I'm experiencing the same thing, or something similar. Under moderate acceleration bewtween, oh, 15-40 mph there's some pretty severe but short bursts of misfiring and hesitations. Temp is normal, fuel has been premium, all scheduled service done except 70k, but I'm only 2k over that point now. 2001 A4. Anyone got ideas? Knock sensors? O2 sensor? Bad gas? Clogged injector(s)? Mass flow sensor?


----------



## YavoR32 (Jul 31, 2006)

Injectors rarely get clogged... atleast on my jetta, and premium fuel keeps things lubricated.


----------



## EuRoTrAsH351 (Jun 13, 2004)

*Re: Surging/Misfiring 2.8 30v (Slayer2.8)*

I just purchased my car a week ago and I have experienced the same situation as Slayer2.8. I have done a complete maintenance overhaul to include but not limited to wires, plugs, air filter, valve cover gaskets, battery maintenance, fuel injection cleaning etc. All I have left to do minus replacing the clutch, flywheel and diagnosing the transmission, is to change the transmission fluid and fuel filter.
I used a handheld OBDII scanner and found all systems to be running at manufacturer standards. I also had the dealership inspect my car prior to purchase and also my mechanic did his own inspection as well. I myself would like to know what's going on as well. I'll report my progress as I go along.


----------



## dannebrog (Jan 9, 2005)

*Re: Surging/Misfiring 2.8 30v (EuRoTrAsH351)*

I'm going to try running a can of BG 44K fuel system cleaner through. My mechanic buddies swore by the stuff when I worked at a Honda shop years ago - pricey though, about $20/pint in 1995, and still available only to pro mechanics. Now I see they have a whole treatment you can have an equipped service station perform for about $120. Who knows, I'll try anything at this point. http://www.bgprod.com/home.html After that I may replace plugs - who knows, maybe they're shot.


----------



## EuRoTrAsH351 (Jun 13, 2004)

Have you checked to see if your fuel filter is bad? I know mine is and I have to have it changed A.S.A.P. If it's clogged, it may be causing issues. I tried some fuel system cleaner from Kragen. But I don't think that stuff does much. I'll check out that link you posted to see what it's about. Thanks for the info! http://****************.com/smile/emthup.gif


_Modified by EuRoTrAsH351 at 9:41 PM 10/7/2007_


----------



## EuRoTrAsH351 (Jun 13, 2004)

*Re: Surging/Misfiring 2.8 30v (dannebrog)*


_Quote, originally posted by *dannebrog* »_I'm going to try running a can of BG 44K fuel system cleaner through. My mechanic buddies swore by the stuff when I worked at a Honda shop years ago - pricey though, about $20/pint in 1995, and still available only to pro mechanics. Now I see they have a whole treatment you can have an equipped service station perform for about $120. Who knows, I'll try anything at this point. http://www.bgprod.com/home.html After that I may replace plugs - who knows, maybe they're shot.
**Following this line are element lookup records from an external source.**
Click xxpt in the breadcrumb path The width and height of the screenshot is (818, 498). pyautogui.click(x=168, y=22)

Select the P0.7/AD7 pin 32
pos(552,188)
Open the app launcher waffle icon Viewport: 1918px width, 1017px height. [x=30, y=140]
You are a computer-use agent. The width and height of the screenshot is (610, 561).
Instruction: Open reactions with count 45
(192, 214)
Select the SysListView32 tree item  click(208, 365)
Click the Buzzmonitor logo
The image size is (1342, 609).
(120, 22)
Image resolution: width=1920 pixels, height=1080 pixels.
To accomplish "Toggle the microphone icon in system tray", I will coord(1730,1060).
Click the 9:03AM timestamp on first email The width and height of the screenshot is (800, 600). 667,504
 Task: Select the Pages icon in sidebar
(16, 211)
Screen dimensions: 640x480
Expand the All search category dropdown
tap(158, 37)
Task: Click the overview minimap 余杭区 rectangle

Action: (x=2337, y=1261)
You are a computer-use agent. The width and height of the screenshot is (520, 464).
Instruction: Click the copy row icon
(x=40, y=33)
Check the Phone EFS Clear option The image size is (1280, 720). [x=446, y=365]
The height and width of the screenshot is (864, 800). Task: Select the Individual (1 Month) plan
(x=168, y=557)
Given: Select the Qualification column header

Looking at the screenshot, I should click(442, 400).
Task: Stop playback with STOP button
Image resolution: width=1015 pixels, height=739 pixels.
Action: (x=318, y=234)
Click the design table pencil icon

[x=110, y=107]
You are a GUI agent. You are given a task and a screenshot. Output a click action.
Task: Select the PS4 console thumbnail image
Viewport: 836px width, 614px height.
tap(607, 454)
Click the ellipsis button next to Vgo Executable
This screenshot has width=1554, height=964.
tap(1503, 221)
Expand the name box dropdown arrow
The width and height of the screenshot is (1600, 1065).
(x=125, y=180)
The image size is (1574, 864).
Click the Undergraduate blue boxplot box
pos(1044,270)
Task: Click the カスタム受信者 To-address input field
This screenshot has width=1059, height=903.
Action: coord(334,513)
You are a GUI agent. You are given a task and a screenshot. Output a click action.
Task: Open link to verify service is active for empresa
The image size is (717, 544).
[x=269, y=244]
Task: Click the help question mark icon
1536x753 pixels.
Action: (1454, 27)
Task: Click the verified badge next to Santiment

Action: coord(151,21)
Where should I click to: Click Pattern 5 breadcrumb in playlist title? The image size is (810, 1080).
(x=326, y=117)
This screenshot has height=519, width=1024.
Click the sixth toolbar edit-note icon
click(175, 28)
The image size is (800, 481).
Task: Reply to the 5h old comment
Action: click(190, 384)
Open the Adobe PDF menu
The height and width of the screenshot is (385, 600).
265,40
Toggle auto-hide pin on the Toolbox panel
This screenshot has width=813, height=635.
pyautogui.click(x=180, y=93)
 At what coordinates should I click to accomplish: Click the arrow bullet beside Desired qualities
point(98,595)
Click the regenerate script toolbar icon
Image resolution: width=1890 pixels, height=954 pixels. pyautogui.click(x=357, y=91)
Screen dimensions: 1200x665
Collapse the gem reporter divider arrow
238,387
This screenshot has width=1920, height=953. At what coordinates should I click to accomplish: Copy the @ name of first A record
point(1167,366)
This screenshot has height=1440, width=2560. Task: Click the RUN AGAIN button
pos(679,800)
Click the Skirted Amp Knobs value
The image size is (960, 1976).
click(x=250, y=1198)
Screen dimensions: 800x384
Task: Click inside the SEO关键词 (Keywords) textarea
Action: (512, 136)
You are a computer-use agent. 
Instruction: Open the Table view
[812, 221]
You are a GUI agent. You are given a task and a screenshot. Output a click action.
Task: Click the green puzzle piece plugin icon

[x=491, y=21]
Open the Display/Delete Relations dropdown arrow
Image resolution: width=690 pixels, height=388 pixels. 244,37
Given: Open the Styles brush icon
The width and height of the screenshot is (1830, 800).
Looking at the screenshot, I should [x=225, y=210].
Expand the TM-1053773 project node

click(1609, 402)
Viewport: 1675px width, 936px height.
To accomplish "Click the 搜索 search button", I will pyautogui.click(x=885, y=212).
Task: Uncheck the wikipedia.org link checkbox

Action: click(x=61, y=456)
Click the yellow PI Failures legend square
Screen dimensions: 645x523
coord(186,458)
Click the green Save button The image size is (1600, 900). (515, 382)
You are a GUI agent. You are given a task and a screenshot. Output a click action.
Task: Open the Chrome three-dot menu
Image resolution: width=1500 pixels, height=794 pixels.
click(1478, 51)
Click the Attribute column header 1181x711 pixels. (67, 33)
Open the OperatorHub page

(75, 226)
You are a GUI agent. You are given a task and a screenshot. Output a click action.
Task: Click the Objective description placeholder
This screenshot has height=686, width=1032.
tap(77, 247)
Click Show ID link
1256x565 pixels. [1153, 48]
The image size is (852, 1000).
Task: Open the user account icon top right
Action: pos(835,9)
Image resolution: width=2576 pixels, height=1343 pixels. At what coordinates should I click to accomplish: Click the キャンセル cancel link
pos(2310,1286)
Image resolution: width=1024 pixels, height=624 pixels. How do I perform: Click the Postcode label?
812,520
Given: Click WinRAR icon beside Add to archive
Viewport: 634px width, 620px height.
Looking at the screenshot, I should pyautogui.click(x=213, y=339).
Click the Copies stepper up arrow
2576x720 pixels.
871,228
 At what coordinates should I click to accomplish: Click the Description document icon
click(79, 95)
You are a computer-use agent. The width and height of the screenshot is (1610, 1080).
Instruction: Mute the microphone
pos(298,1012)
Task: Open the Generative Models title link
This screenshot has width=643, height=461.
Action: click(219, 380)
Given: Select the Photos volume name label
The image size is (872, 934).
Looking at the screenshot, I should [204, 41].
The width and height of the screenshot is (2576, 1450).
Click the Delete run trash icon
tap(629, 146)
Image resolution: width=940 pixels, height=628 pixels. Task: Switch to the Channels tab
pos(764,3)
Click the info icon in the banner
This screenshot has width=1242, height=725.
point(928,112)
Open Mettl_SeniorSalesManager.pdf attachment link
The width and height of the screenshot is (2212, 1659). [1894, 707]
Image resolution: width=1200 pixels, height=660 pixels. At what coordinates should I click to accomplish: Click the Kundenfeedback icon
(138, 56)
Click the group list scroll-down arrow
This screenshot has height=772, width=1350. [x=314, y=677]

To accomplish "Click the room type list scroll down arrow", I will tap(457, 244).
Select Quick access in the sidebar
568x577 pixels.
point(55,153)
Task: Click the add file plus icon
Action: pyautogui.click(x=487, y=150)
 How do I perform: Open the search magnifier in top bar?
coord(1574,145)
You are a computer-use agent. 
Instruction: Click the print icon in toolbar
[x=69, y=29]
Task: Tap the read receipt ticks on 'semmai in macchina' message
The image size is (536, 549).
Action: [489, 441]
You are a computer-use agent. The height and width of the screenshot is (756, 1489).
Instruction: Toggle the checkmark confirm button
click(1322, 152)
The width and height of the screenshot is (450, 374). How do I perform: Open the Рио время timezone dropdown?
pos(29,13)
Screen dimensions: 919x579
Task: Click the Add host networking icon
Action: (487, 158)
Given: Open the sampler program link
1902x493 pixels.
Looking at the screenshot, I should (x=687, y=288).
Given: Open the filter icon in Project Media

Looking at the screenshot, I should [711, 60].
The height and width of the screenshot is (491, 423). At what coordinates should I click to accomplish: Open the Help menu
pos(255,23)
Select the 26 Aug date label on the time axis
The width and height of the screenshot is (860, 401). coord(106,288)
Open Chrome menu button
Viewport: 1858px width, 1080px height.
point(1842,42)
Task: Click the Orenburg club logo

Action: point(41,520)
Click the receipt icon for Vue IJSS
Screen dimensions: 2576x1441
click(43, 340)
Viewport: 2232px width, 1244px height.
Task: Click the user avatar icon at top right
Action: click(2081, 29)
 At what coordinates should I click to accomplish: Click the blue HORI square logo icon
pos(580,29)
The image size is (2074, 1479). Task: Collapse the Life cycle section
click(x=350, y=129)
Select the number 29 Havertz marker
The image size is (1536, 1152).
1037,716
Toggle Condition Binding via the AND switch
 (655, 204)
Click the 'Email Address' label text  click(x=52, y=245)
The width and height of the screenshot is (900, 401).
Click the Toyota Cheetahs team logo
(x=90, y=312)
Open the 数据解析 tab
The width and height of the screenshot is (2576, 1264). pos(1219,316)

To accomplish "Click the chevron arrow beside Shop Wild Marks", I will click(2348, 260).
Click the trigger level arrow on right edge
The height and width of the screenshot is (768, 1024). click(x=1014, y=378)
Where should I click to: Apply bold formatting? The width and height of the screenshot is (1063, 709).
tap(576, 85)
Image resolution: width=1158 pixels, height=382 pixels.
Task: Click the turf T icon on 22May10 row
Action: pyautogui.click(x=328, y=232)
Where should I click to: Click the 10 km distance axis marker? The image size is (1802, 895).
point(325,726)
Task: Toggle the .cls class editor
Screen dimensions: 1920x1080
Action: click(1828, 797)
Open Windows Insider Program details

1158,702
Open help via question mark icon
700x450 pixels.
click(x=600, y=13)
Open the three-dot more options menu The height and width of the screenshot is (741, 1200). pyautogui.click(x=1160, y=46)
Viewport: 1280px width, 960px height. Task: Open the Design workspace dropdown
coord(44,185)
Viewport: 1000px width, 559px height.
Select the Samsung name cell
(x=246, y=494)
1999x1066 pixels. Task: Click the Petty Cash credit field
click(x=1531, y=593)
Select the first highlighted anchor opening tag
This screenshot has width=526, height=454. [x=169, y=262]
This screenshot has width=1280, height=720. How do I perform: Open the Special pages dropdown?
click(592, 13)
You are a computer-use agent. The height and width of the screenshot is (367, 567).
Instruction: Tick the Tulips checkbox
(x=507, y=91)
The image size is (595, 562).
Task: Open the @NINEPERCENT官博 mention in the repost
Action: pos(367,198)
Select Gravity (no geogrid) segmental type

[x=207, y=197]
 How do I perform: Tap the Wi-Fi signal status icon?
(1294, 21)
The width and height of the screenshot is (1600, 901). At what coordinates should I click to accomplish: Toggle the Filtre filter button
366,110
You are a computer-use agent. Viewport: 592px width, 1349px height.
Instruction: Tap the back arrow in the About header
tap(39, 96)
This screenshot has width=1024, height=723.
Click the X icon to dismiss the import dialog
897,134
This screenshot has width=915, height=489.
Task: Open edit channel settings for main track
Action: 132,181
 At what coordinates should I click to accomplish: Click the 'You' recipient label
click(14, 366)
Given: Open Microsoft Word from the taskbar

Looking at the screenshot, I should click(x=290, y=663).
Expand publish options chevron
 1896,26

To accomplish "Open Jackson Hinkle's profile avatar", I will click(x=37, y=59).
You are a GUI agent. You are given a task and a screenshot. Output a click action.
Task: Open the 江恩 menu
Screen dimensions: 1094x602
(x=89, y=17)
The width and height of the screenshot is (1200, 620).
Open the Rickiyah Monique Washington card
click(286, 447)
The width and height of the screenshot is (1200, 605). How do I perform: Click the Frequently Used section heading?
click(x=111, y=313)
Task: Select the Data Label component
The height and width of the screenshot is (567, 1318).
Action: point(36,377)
The only thing I don't like about this product is that it says "NOTE: After cleanup with BG 44K® Power Enhancer,® regular use of BG Supercharge®II, Part No. 202, in gasoline engines...will prevent deposits from forming in the fuel system and upper engine for maximum driveability and fuel economy."
To be honest, it just sounds like a useless product. I think using the BG 9210 Inject-A-Flush® Apparatus with the BG Fuel Injection System Cleaner & BG Air Intake System Cleaner is your best bet. It's going to use high dissolving liquids with concentrated high powered air pressure to knock out the build-up and deposits. Don't waste your money on the other stuff. IMO. I hope this helps with you situation. http://****************.com/smile/emthup.gif


_Modified by EuRoTrAsH351 at 9:42 PM 10/7/2007_


----------



## EuRoTrAsH351 (Jun 13, 2004)

I'm just curious if anyone has had any luck with this situation? Nothing on my end. Let me know. I'm working on a solution and when I get my electronic version of the Bentley repair manual, I will have a better knowledge of the situation. At least I hope so.


----------



## PinoyxA4 (Sep 27, 2007)

*Re: Surging/Misfiring 2.8 30v (Slayer2.8)*

My best suggestion to all of you, buy some carburator spray and clean your intake manifold. If you can, try to take the carb out and clean it good, Is your weather temperture changing? Are you starting your cars in the morning? Try to clean the intake manifold, and if you dont know where that is, just follow your air filter and see where the black tubing leads too!


----------



## EuRoTrAsH351 (Jun 13, 2004)

*Re: Surging/Misfiring 2.8 30v (PinoyxA4)*


_Quote, originally posted by *PinoyxA4* »_My best suggestion to all of you, buy some carburator spray and clean your intake manifold. If you can, try to take the carb out and clean it good, Is your weather temperture changing? Are you starting your cars in the morning? Try to clean the intake manifold, and if you dont know where that is, just follow your air filter and see where the black tubing leads too!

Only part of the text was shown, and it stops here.